I am very fond of Moldvay B/X, as well as its latecomer descendant ACKS. What I don’t like so much is the old-school way D&D handled wands and staves. The ones with “charges.” The main problem with charged effects is that no one ever wants to use them up. The current situation is somehow never dire enough to use one of an unknown number of lightning bolts remaining in that wand.
Plus, charged items don’t feel right. I don’t know why. I have participated in the writing of a space opera B/X hack that replaces magic-user with super-scientist. Charged items feel just right in that setting. In fact, making and using charged items is one of the class features. For fantasy, though, not so much. The wand (or staff) should be personal and constantly useful, not something you pull out of your pack in a pinch.
So here are some ideas for making wands and staves more fun. I think it would work to randomly roll several of these to describe the characteristics of any given wand or staff. Maybe I’ll make a table later.
- Sensitivity — The wand grants a +1 bonus to one saving throw. For example, a Wand of Dueling grants a bonus to saves against wands.

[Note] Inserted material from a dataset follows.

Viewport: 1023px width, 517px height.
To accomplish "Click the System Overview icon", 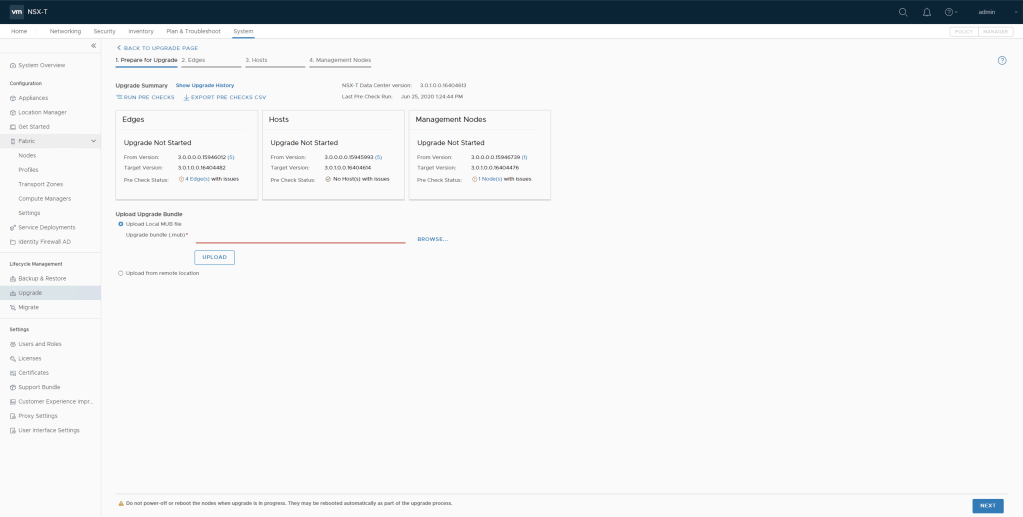I will tap(13, 65).

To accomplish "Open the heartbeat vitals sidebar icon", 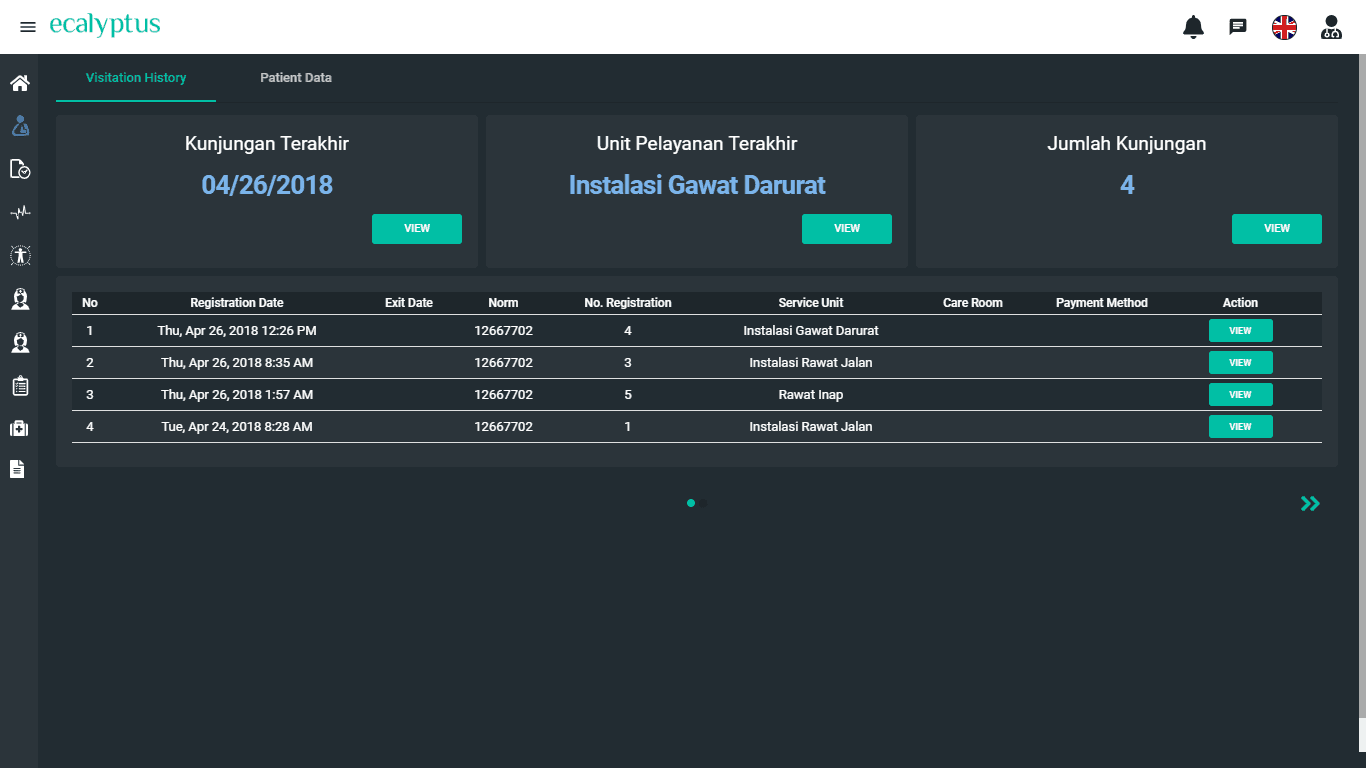I will (x=19, y=212).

- Speed — The wand lets you cast at +1 initiative. (Actually I think this should be a universal property of wands. It only works with your wand though. It has to be attuned to you.)
- Elementalism — For one spell that allows a saving throw to resist its effects, that save suffers a -1 penalty when the spell-caster uses this wand.

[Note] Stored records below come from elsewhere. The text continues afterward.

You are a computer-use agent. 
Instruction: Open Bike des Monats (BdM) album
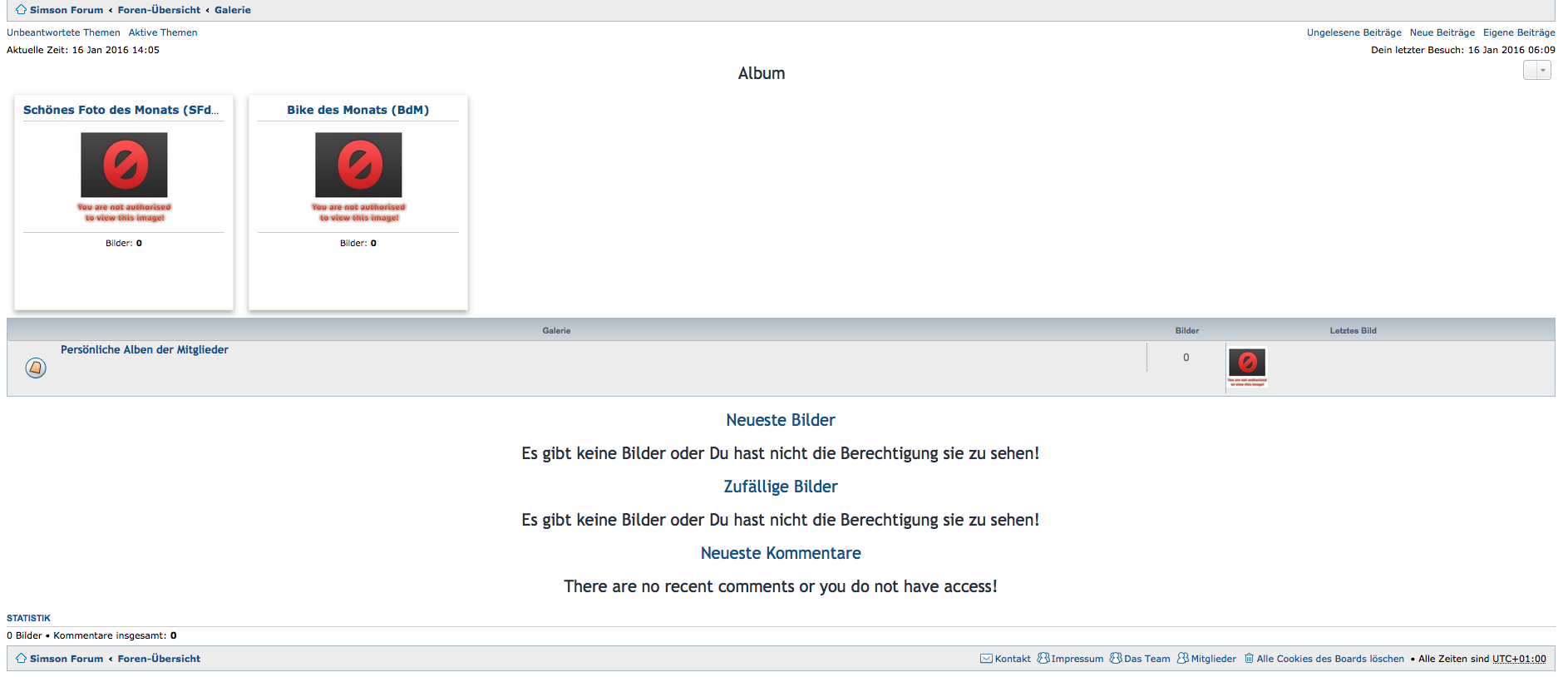[x=357, y=110]
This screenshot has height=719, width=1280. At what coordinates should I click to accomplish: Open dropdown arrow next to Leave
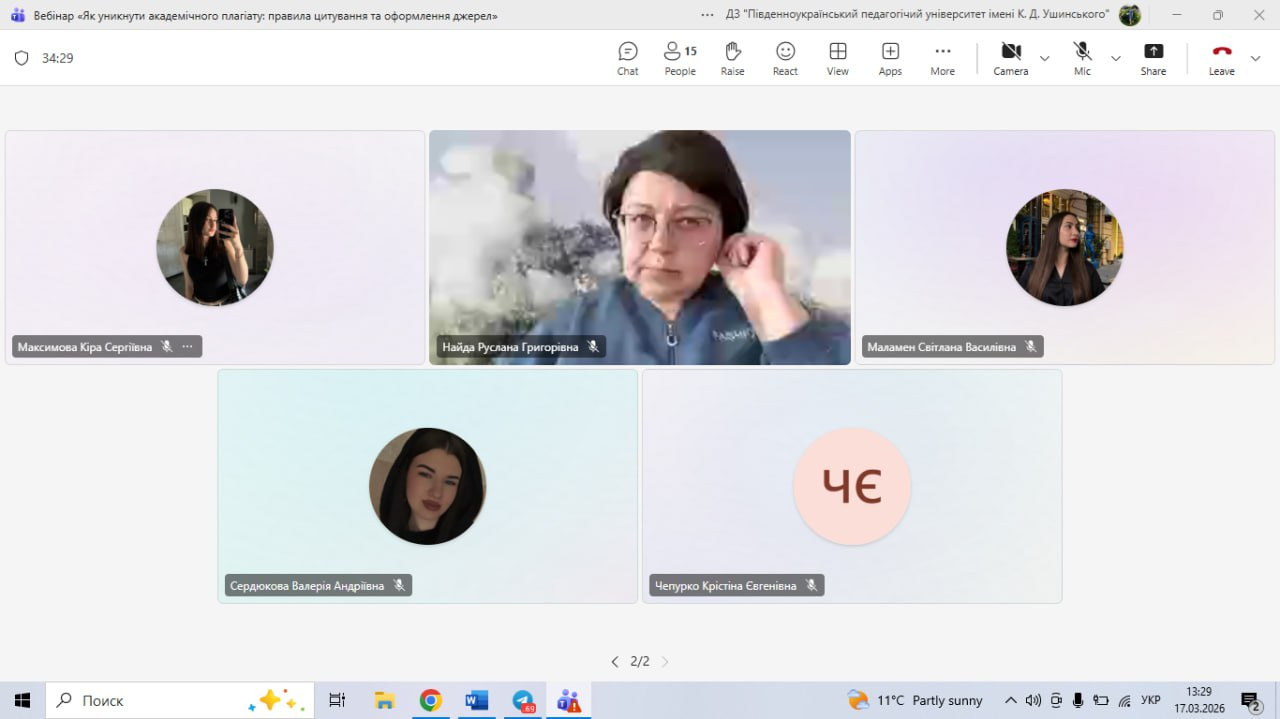click(1256, 58)
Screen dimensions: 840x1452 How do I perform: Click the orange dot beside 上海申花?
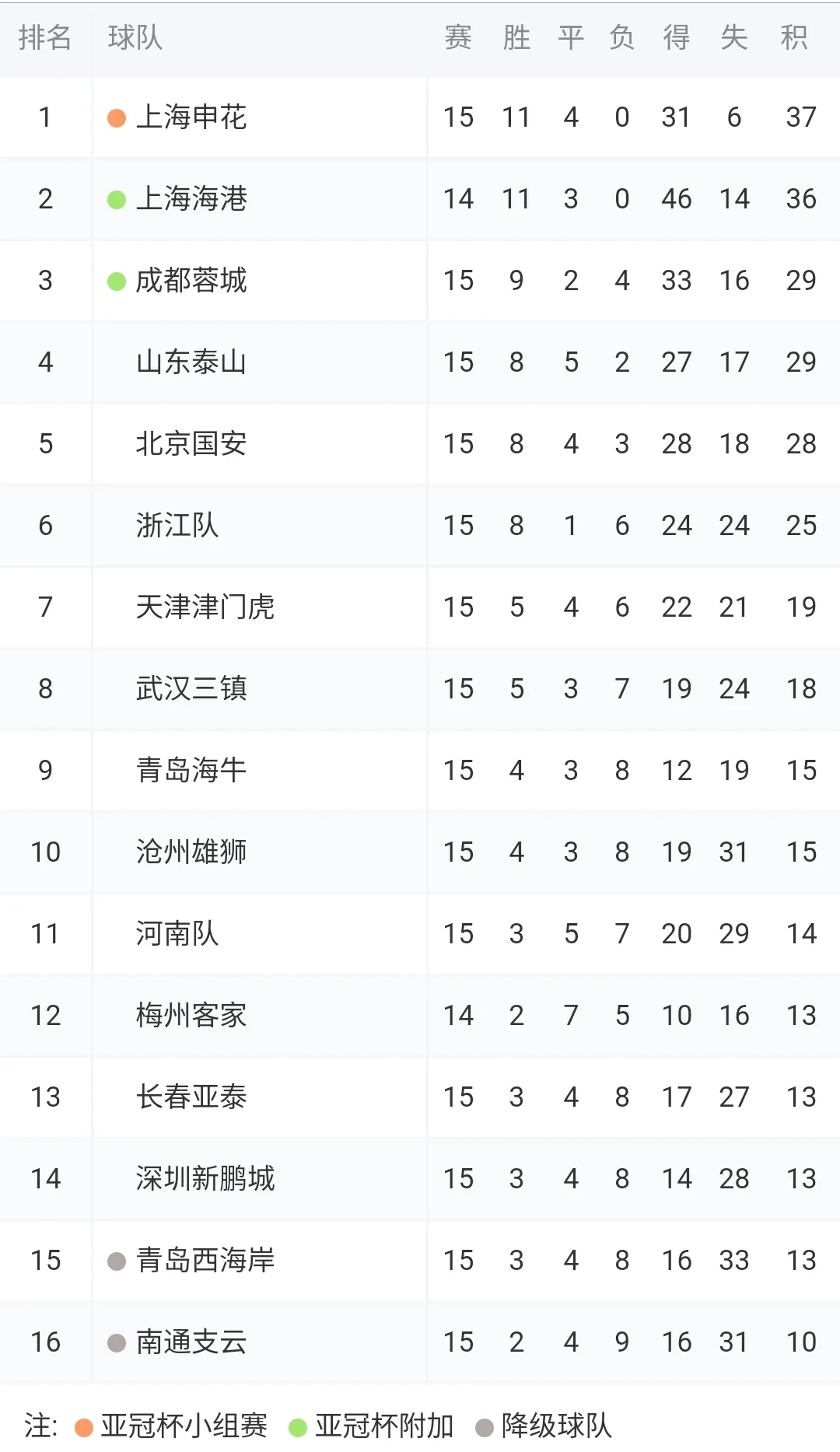pyautogui.click(x=117, y=118)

- Hit dice — For one spell that effects a randomly rolled number of hit dice, roll an extra die.
- Echoes — For one spell that you can normally cast, you can cast it one additional time per day. (The spell that the wand echoes never changes.)

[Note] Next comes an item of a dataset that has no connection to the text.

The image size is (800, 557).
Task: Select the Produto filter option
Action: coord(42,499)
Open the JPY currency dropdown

- Transference — Choose one spell to place in the staff. From now on, you can cast that spell once per day from the staff, but you can no longer memorize it normally. (I think transference should probably be a universal property of all staves.)
- Spell debt — You can hastily cast a spell that you know but haven’t prepared, but in exchange you can’t prepare any spells for the next 1d4 days. You don’t lose the spells you’ve already memorized though.
- Counterspelling — You can cast out of turn in order to counterspell an enemy wizard. This only works if you know the counterspell. Very handy in conjunction with spell debt.